Source data
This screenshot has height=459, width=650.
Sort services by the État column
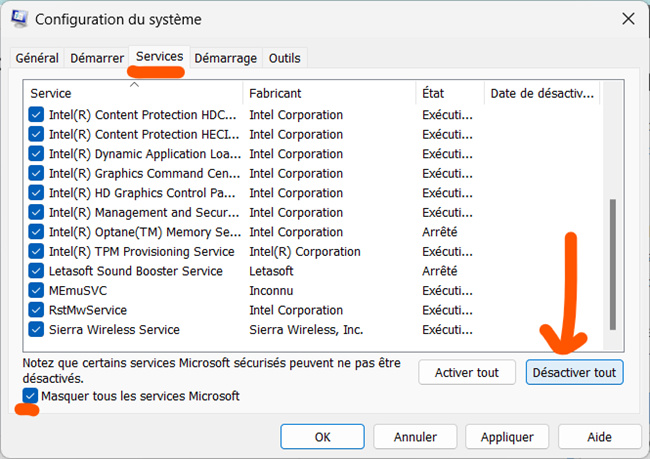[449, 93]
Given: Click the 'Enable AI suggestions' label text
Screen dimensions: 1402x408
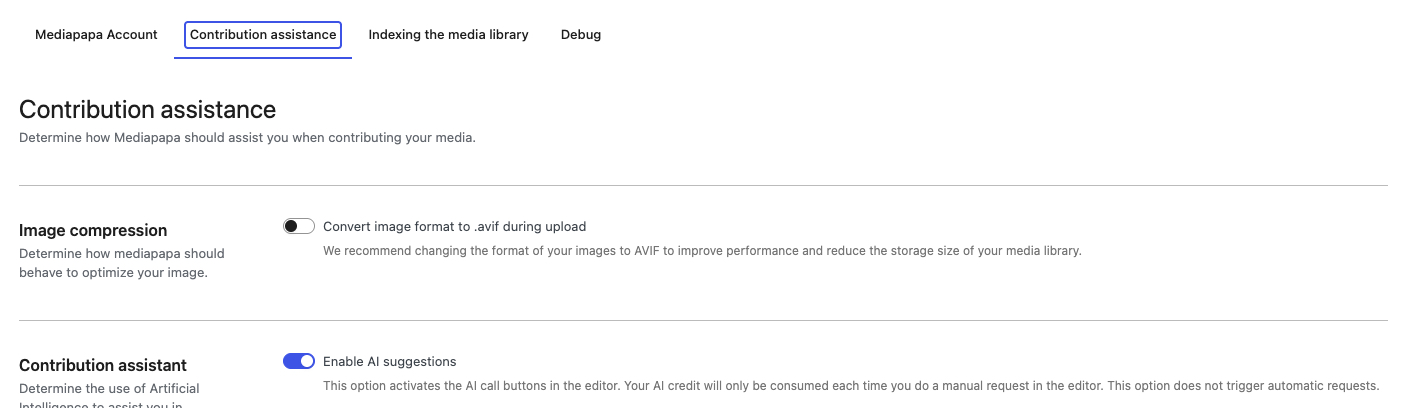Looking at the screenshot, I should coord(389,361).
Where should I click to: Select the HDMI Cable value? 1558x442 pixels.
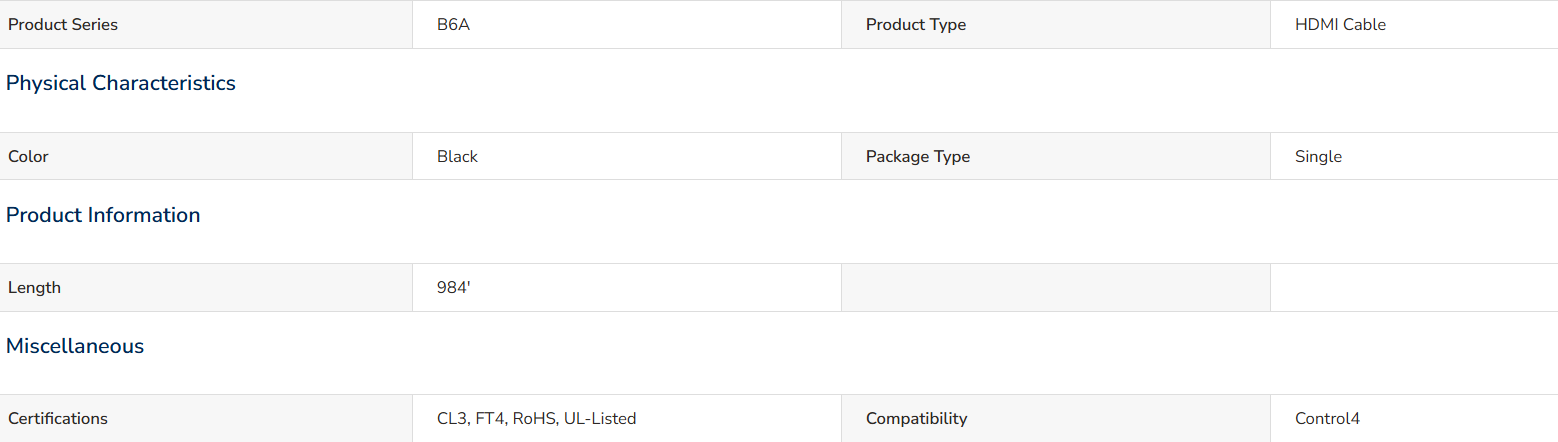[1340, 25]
...
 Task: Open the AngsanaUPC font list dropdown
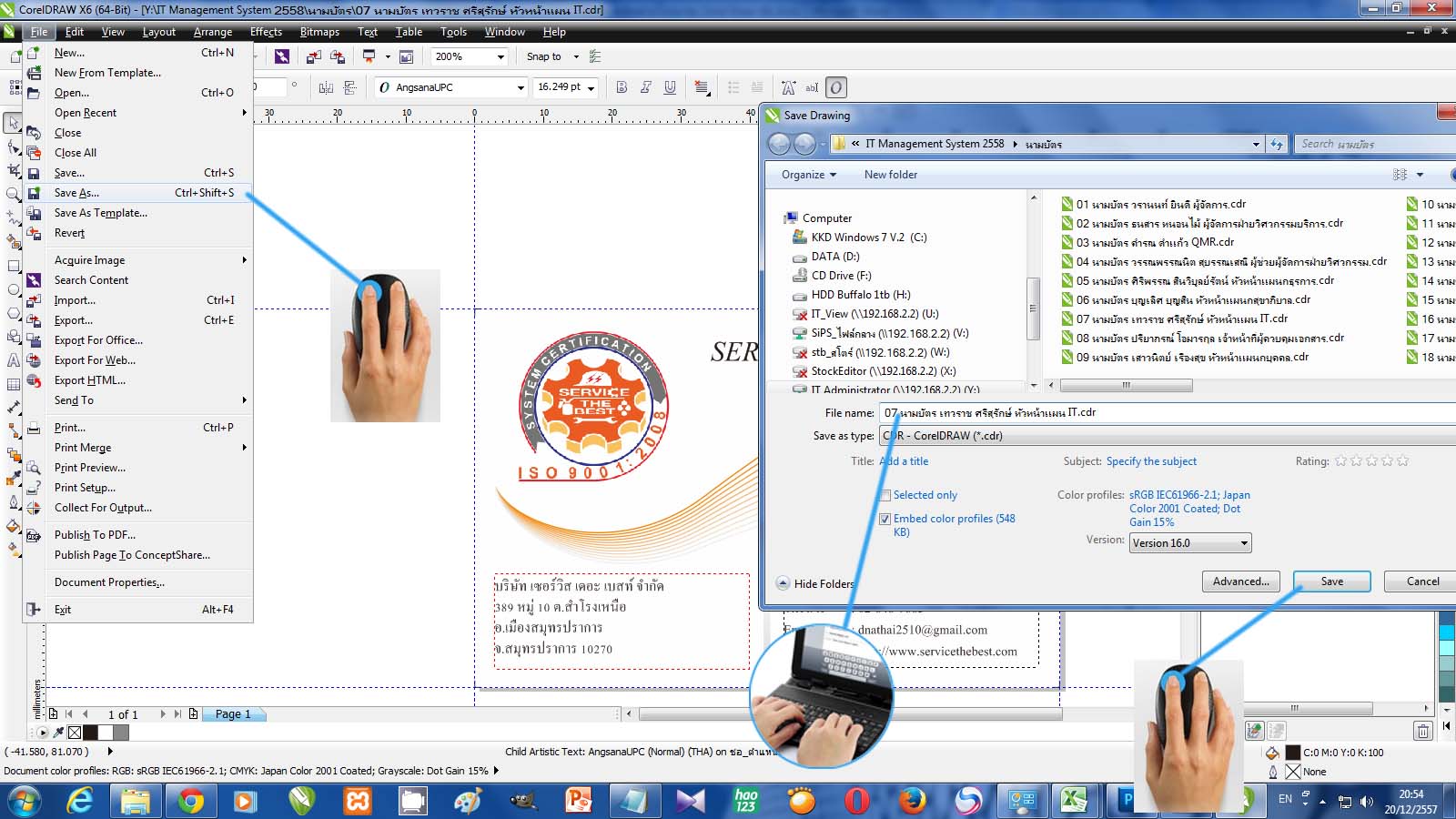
* * *
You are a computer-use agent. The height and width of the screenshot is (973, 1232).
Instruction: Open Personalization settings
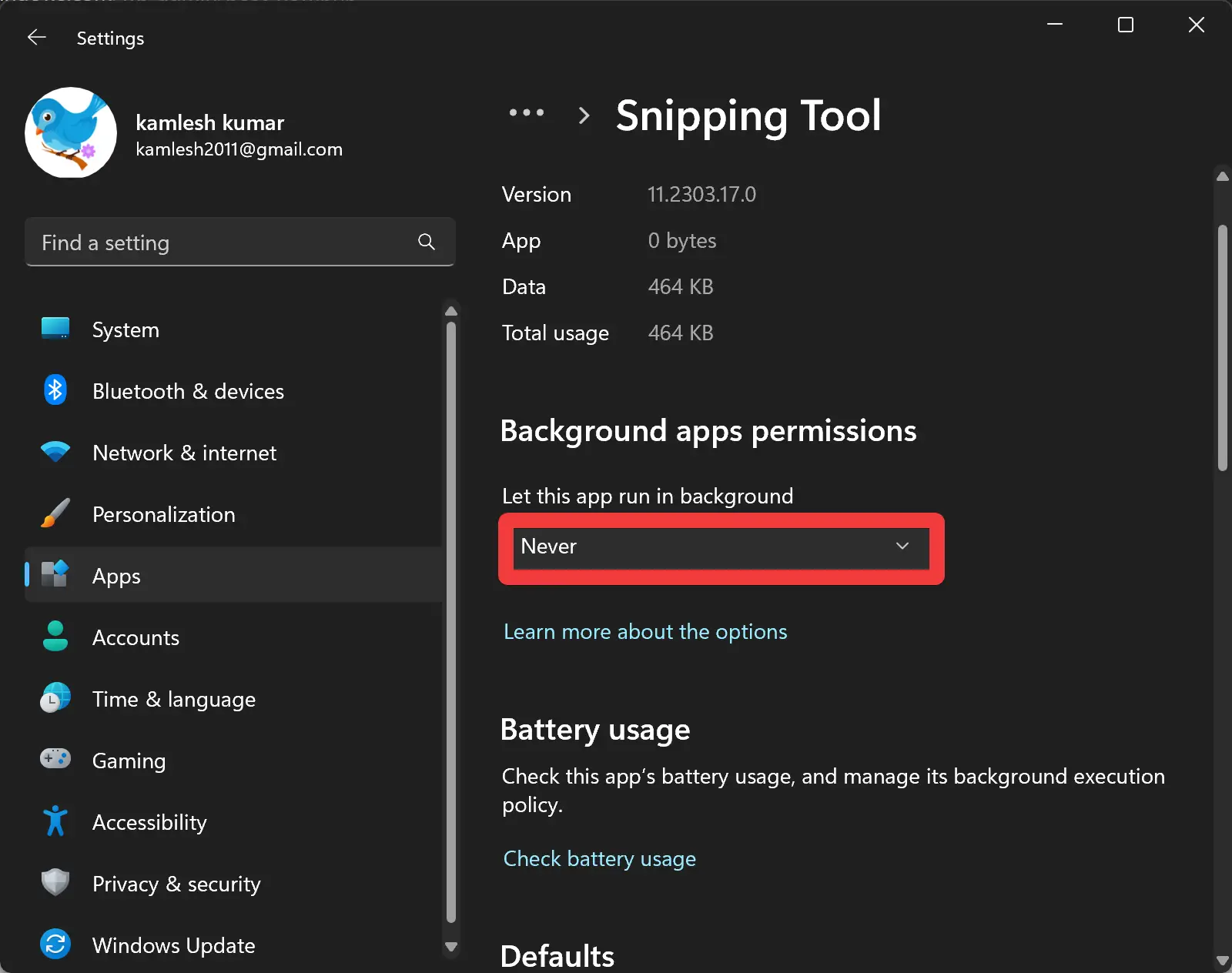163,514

Given instruction
Pull out each line from the records above that includes the string "height" and copy it.

Correct response
This screenshot has height=459, width=650.
You are a computer-use agent. The height and width of the screenshot is (973, 1232).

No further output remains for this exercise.